Diagnosis of treponemal co‐infection in HIV‐infected West Africans
Objectives To evaluate the performance of two enzyme immunoassays (EIA), Murex and ICE, and the Determine TP point‐of‐care test (POCT) in diagnosing treponemal infection (syphilis or yaws) in patients attending a large HIV clinic in Ghana; to determine the prevalence of treponemal co‐infections; and to characterise demographic and clinical features of patients with infection.
Methods Samples were tested with EIAs and rapid plasma reagin (RPR), then POCT and reference assays for Treponema pallidum to determine prevalence of active and past infection. Sensitivity and specificity of each assay were calculated and demographic and clinical characteristics of patients compared. Data were collected from case notes of patients retrospectively.
Results Overall, 45/284 patient samples (14.8%, 95% CI, 11.1–19.4%) were Treponema pallidum particle agglutination (TPPA) positive, and of these, 27 (64.3%) were RPR positive and 4 (8.9%) were treponemal IgM positive. Both EIAs and Determine TP POCT showed high sensitivities and specificities for identifying infection although RPR was less reliable. Clinical features of syphilis or yaws were rarely identified in TPPA‐positive patients suggesting most had previous or late latent infection. Treatment of various intercurrent infections using short courses of antibiotics active against T. pallidum was common in the clinic.

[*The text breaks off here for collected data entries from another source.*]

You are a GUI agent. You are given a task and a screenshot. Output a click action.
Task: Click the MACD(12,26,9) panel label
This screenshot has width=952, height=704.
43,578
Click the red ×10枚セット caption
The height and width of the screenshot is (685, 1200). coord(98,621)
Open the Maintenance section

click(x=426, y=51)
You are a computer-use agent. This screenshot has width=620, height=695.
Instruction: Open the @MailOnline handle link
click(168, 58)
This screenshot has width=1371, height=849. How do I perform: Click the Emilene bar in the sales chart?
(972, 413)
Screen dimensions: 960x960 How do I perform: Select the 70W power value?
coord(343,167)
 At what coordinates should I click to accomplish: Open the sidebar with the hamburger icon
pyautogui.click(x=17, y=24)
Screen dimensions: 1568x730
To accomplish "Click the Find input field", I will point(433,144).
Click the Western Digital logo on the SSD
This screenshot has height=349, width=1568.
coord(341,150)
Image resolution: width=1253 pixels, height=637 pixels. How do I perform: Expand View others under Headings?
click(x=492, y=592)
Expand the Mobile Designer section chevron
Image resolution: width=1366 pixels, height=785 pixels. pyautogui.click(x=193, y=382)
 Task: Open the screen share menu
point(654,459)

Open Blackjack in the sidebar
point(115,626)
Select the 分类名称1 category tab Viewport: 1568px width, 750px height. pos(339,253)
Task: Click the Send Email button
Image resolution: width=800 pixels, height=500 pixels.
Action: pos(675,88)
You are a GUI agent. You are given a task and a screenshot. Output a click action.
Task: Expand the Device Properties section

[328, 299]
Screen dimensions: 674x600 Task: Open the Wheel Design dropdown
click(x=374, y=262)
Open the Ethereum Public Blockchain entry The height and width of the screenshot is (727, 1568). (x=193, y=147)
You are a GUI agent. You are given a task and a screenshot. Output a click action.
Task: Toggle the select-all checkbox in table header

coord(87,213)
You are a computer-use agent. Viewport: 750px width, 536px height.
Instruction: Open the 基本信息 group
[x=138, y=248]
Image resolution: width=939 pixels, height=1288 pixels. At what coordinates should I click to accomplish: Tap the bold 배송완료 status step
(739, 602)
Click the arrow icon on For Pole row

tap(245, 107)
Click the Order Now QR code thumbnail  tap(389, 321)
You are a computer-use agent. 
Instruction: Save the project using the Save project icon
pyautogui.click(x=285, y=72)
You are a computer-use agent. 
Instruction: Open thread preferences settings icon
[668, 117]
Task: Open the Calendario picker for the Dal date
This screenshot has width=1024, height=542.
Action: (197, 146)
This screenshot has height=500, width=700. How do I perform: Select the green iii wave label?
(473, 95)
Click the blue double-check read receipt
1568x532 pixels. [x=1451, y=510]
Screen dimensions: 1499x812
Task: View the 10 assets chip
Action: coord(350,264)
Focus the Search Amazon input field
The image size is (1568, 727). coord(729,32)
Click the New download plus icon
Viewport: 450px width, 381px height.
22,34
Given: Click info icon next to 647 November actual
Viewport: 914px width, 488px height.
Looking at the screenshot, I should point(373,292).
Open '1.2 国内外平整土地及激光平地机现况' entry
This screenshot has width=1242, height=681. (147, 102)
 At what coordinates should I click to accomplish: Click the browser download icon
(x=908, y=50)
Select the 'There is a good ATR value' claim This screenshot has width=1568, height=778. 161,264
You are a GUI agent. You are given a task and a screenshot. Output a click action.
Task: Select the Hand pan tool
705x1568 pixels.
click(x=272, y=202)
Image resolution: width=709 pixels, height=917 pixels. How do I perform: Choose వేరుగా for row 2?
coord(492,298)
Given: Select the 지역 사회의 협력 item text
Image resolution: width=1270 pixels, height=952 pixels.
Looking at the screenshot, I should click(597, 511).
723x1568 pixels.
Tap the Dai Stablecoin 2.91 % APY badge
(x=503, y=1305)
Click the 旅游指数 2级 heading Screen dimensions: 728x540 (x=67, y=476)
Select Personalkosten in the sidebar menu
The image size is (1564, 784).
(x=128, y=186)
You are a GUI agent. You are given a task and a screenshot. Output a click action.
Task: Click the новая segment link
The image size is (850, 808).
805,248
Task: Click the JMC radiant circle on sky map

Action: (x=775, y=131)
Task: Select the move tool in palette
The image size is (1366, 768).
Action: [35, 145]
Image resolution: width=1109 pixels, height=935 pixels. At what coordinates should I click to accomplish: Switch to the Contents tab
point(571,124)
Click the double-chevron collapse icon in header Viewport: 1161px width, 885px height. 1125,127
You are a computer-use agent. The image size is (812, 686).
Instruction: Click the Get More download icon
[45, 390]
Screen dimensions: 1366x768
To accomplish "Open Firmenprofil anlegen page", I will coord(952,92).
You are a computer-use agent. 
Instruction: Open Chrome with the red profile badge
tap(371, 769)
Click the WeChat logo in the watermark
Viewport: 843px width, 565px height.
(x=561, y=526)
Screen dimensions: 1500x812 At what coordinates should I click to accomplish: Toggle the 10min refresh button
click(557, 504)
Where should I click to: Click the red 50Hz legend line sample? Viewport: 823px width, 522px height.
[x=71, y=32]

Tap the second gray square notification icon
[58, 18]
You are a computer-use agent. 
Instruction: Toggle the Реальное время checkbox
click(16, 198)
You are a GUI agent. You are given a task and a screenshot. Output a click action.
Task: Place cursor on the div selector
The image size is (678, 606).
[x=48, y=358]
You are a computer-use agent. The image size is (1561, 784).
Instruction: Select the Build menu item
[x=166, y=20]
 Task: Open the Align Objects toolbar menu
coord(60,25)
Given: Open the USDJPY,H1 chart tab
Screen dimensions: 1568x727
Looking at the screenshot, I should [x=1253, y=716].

Conclusions A high proportion of this HIV‐infected cohort showed evidence of treponemal infection. Both EIAs as well as the POCT were practical and effective at diagnosing treponemal co‐infection in this setting. RPR alone was unreliable at identifying active treponemal co‐infection, however might be useful in some settings where treponemal‐specific assays are unaffordable.